Stefan,

Good to hear from you again. Thank you for your kind offer of help. Given
the time I have to give to the task and the rustiness of my Unix skills, I
suspect it would take as much elapsed time for me to ferret out the files as
it would for you to gather them. When you get a chance, I'd appreciate it if
you could put them together for me in whatever format is easy for you to
create.

Just as an introduction, one of the graphs I created shows the number of
tests per test suite and the number of failures and errors per test suite.
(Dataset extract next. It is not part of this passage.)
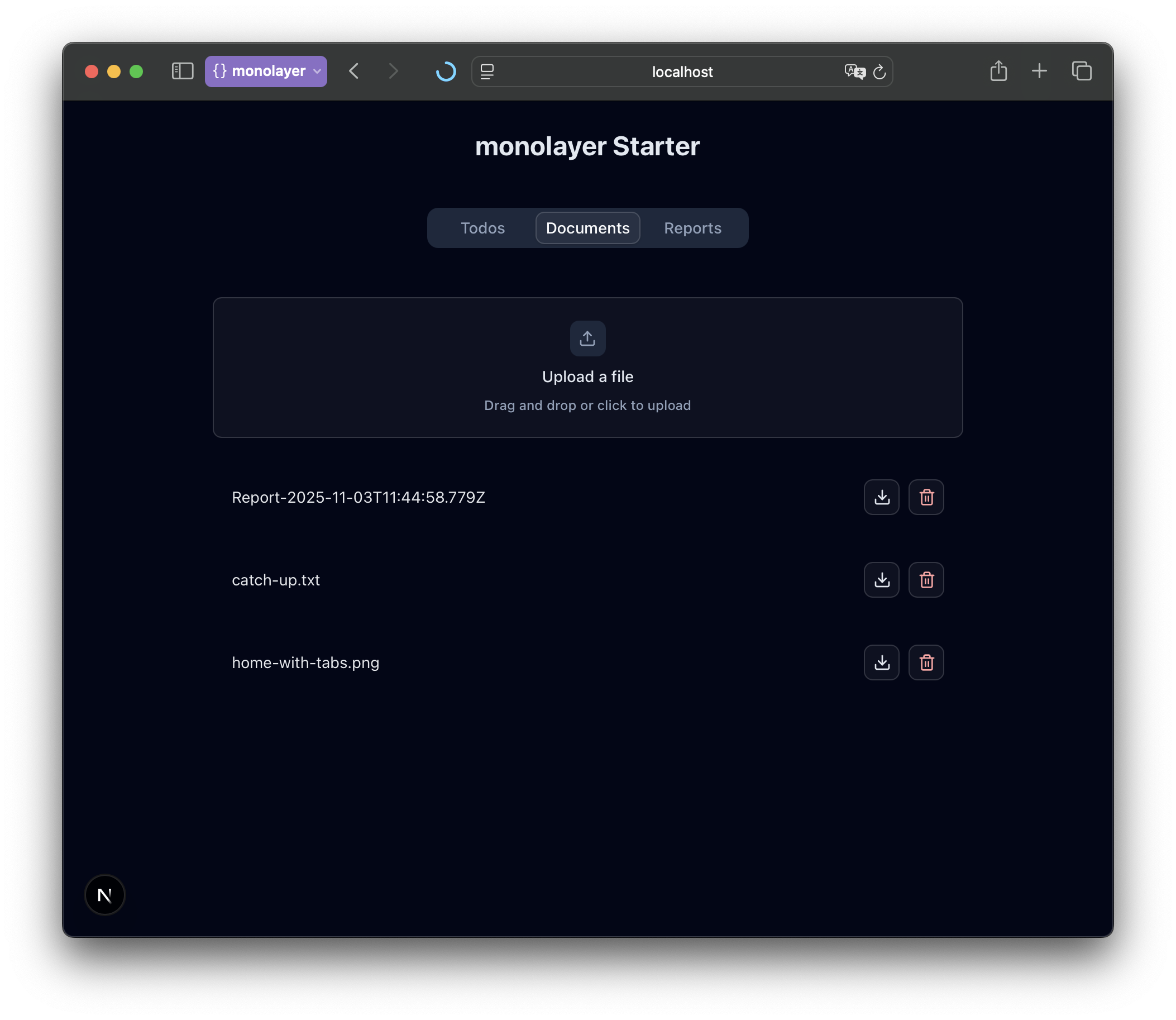Toggle the Safari sidebar
The height and width of the screenshot is (1020, 1176).
[x=183, y=71]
(The x axis is roughly 2^n.) The astonishing thing for me in this case is
the fairly clear power law distribution in the number of failures. Why in
the world would that be? The number of tests/suite is odd because the trend
is clear and then it drops off a cliff. In the corpus I have been studying
(~90M testcases run, ~50 person/years of effort), nobody has ever run a
suite with more than 11880 tests. Again, why?
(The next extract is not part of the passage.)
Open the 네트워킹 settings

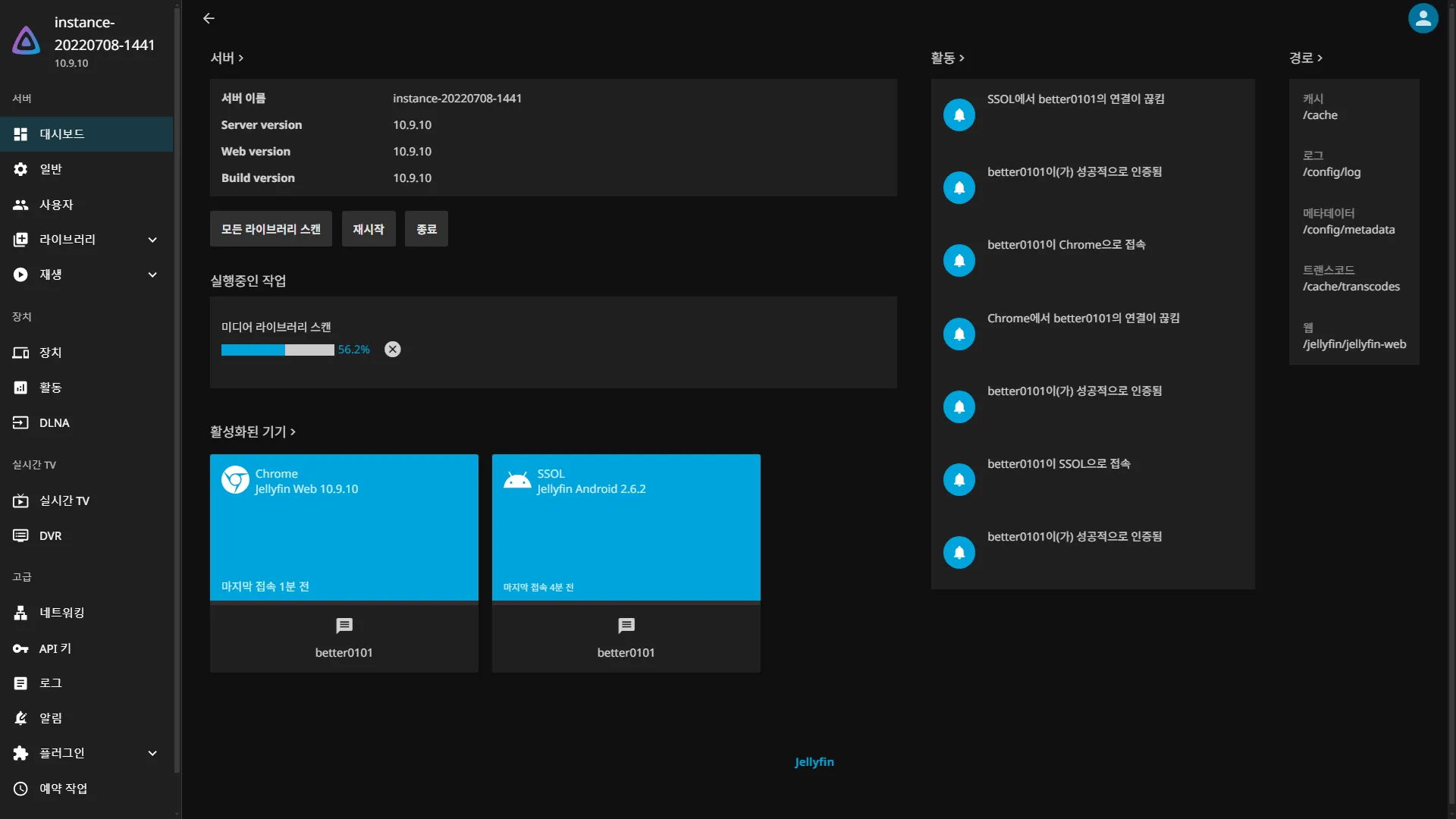61,612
This is the analysis I hope to expand with more data. I appreciate your
offer of assistance. I'll keep you posted as I continue my analysis.

Cheers,

Kent



-----Original Message-----
From: Stefan Bodewig [mailto:[EMAIL PROTECTED]
Sent: Wednesday, September 10, 2008 6:17 AM
To: [EMAIL PROTECTED]
Cc: [EMAIL PROTECTED]
Subject: Re: Test data wanted

Hi Kent,

[I don't think there will be anything of sensitive nature in our
conversation so we could as well move over to the public [EMAIL PROTECTED] 
list.]

On Tue, 9 Sep 2008, <[EMAIL PROTECTED]> wrote:

> In preparation for the next round of JUnit features, I am analyzing
> how people are currently running tests. I'm particularly interested in
> test suite size, test run times, and patterns of test success and
> failure. I found a few XML files associated with Gump that seem to
> have been generated by the junit Ant task or something with a
> compatible schema.

Yes, almost all JUnit tests run during a Gump run are run either inside of
Ant's <junit> task or Maven's surefire plugin.  Many but probably not all of
them will be set up to create XML output.
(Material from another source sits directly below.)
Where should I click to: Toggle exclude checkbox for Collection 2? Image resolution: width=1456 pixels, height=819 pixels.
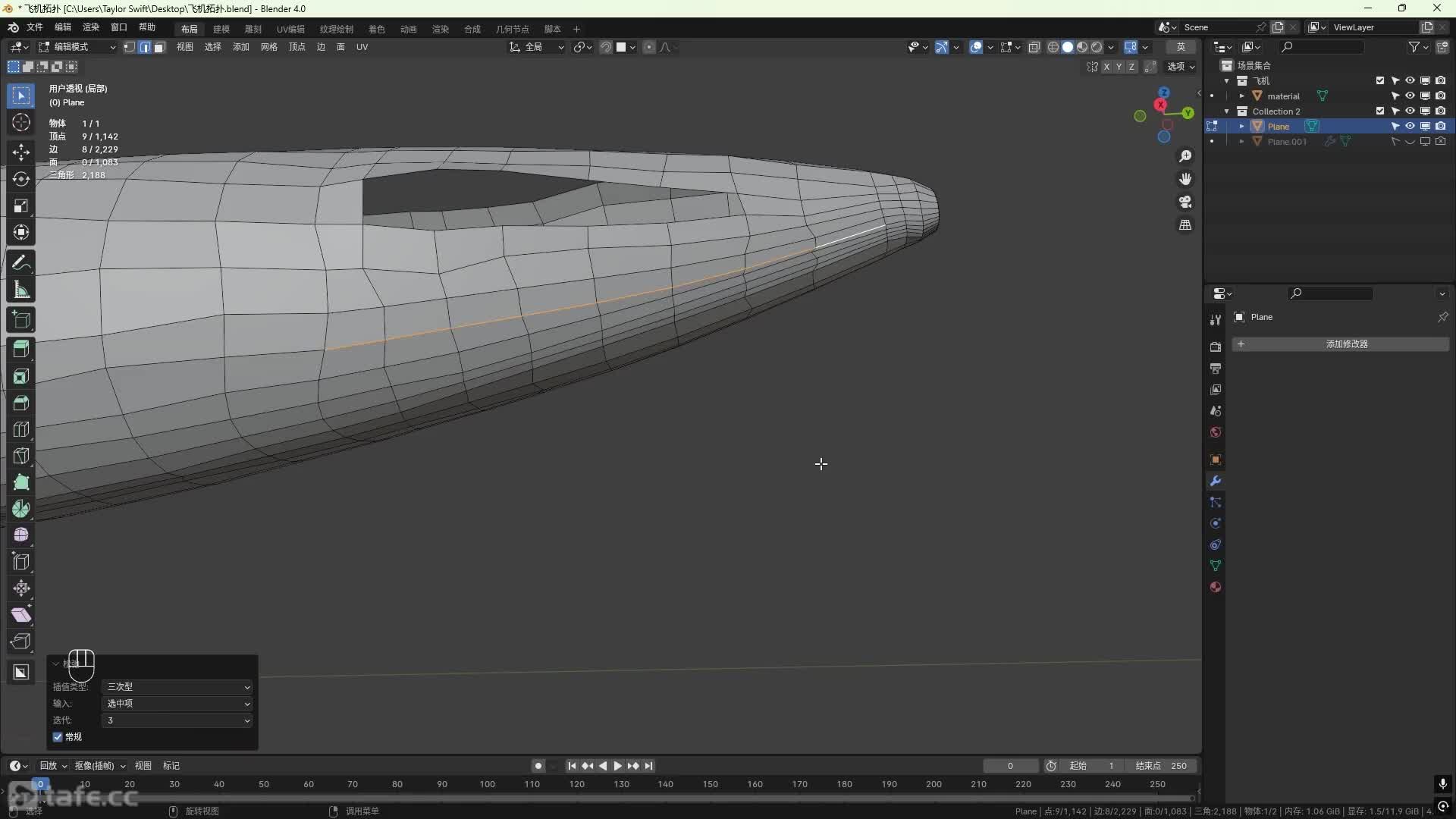click(x=1380, y=111)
My guess is that most of them still use JUnit 3 style tests.

> They would be excellent input for my analysis. However, it would be a
> lot of work for me to track down all such files associated with Gump.
> Can you think of an efficient way for me to gather all the test log
> files?

We used to have a <junitreport> tag in our Gump descriptors but it probably
isn't used too much.

If you want to enjoy installing a working Gump yourself, you'd "only"
have to grep through all XML files generated by a full run and search for
<testsuite> 8-)

Alternatively I can do so for you, but this will only work if I pick the
right time (one Gump run finished and the next one hasn't started
yet) on vmgump - and have time to actually put together an archive.
It may take a few days before this happens.